**Work instructions:** Nothing but the pictures should go missing; return all the entries below exactly.
━━━━
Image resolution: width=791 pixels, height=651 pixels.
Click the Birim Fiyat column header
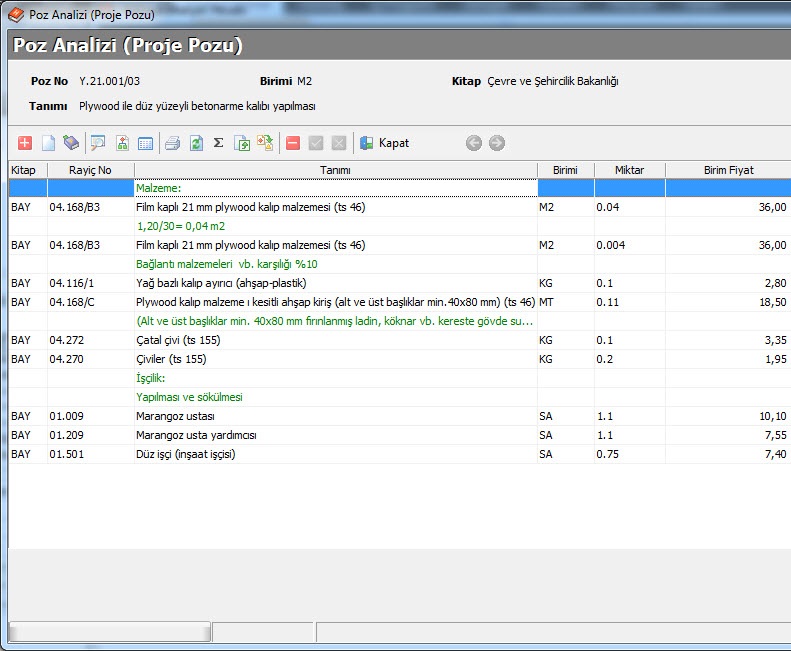pos(727,170)
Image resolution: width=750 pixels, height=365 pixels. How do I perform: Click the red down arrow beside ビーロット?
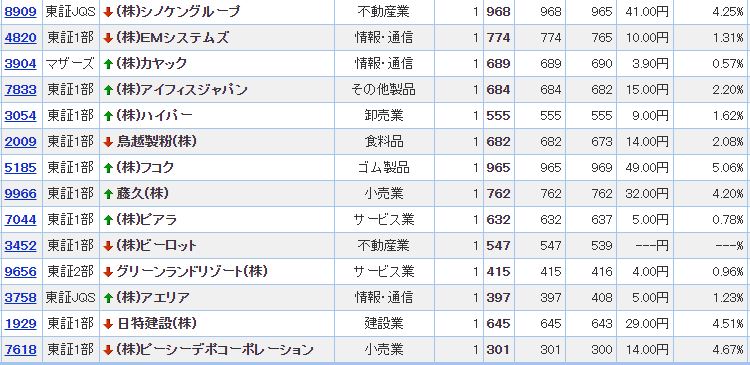pos(108,246)
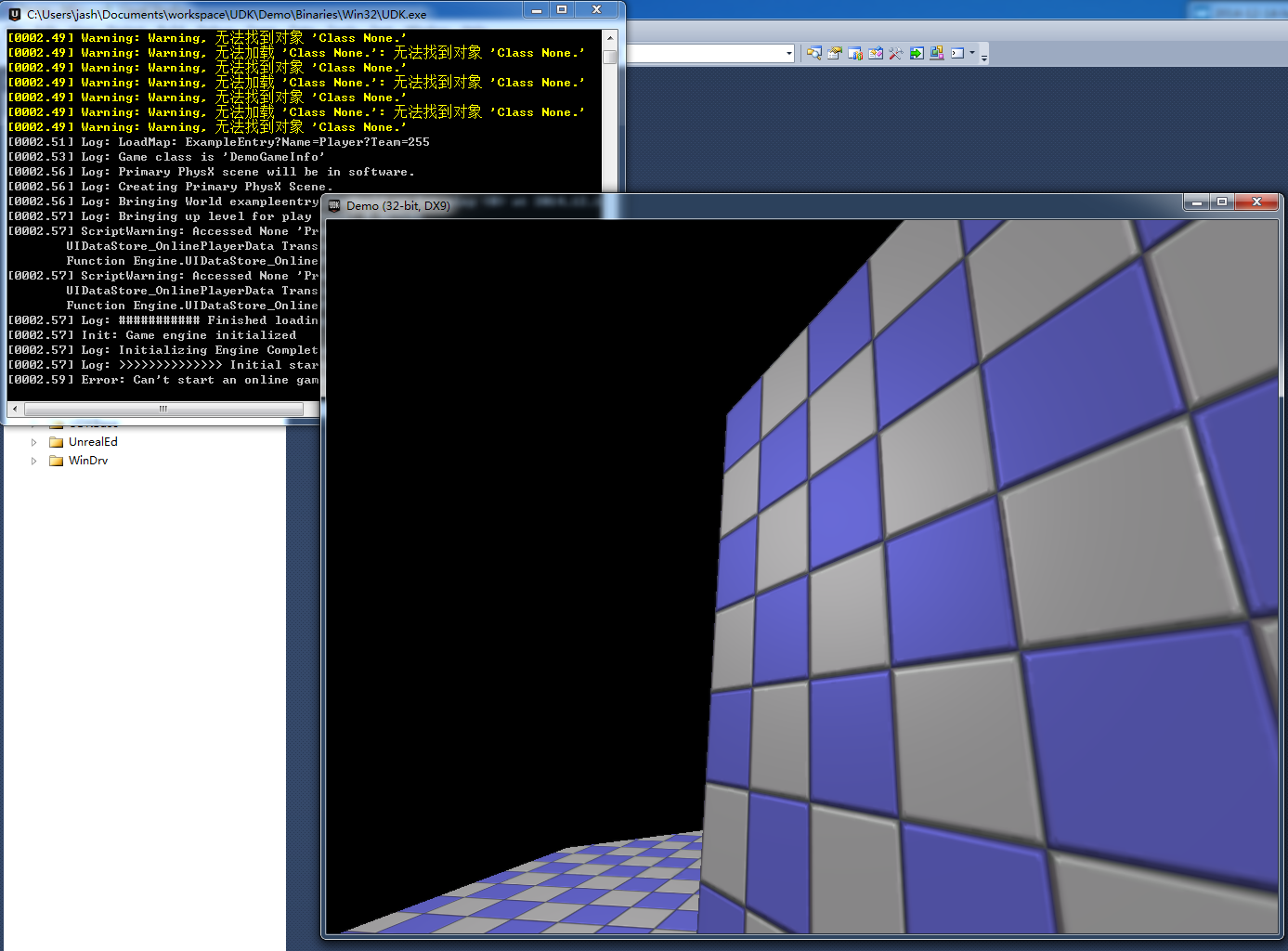Expand the UnrealEd folder tree node
1288x951 pixels.
[34, 442]
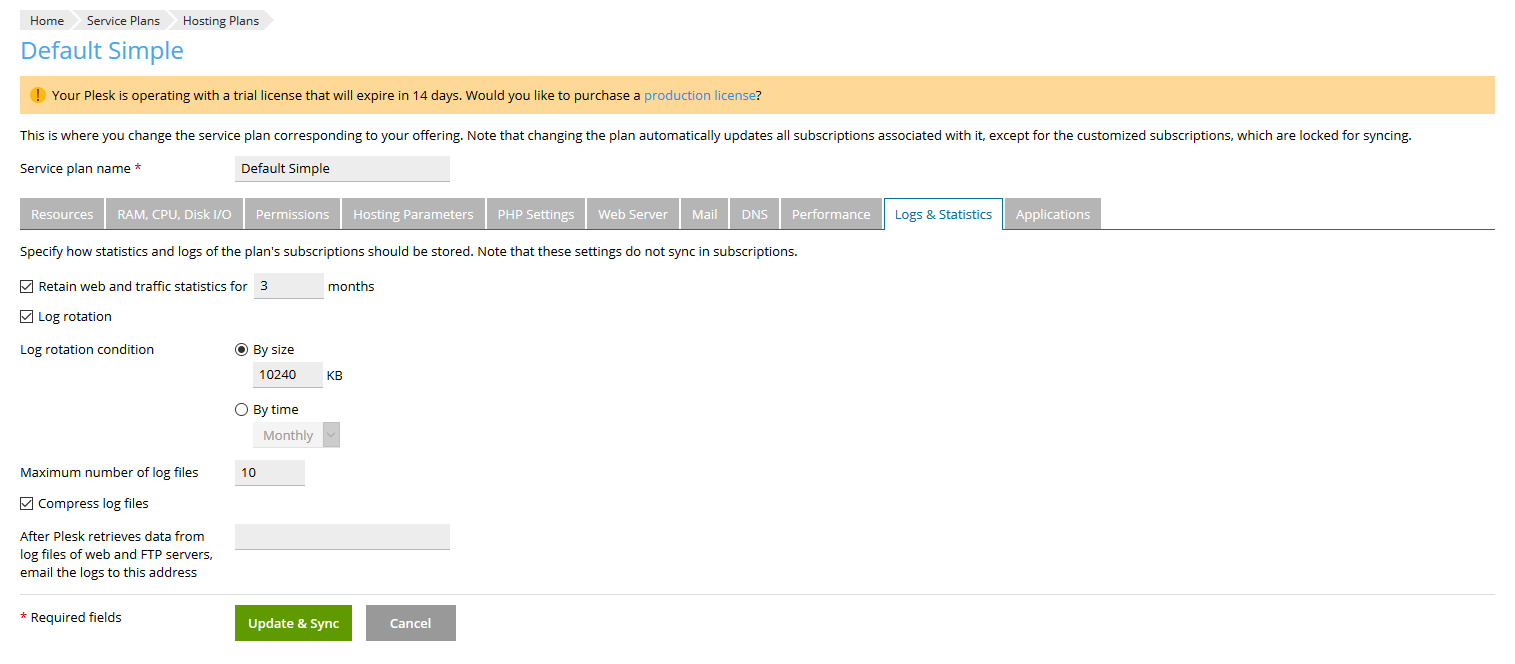
Task: Navigate to Service Plans breadcrumb
Action: point(123,21)
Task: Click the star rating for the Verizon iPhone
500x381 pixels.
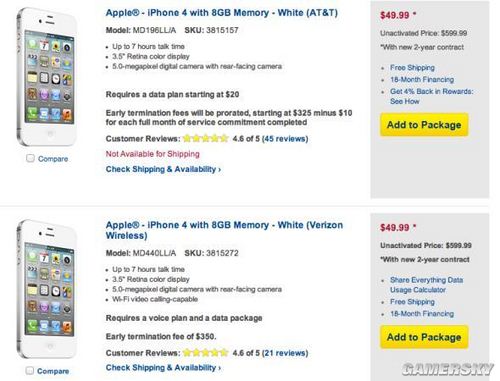Action: [x=206, y=352]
━━━━
**Output for this task:**
Image resolution: width=791 pixels, height=651 pixels.
Click the Birim Fiyat column header
pos(727,170)
Image resolution: width=750 pixels, height=365 pixels. How do I perform: Click the red down arrow beside ビーロット?
pos(108,246)
Expand the UnrealEd folder tree node
1288x951 pixels.
[34, 442]
Task: Navigate to Service Plans breadcrumb
Action: point(123,21)
Task: Click the star rating for the Verizon iPhone
500x381 pixels.
Action: [x=206, y=352]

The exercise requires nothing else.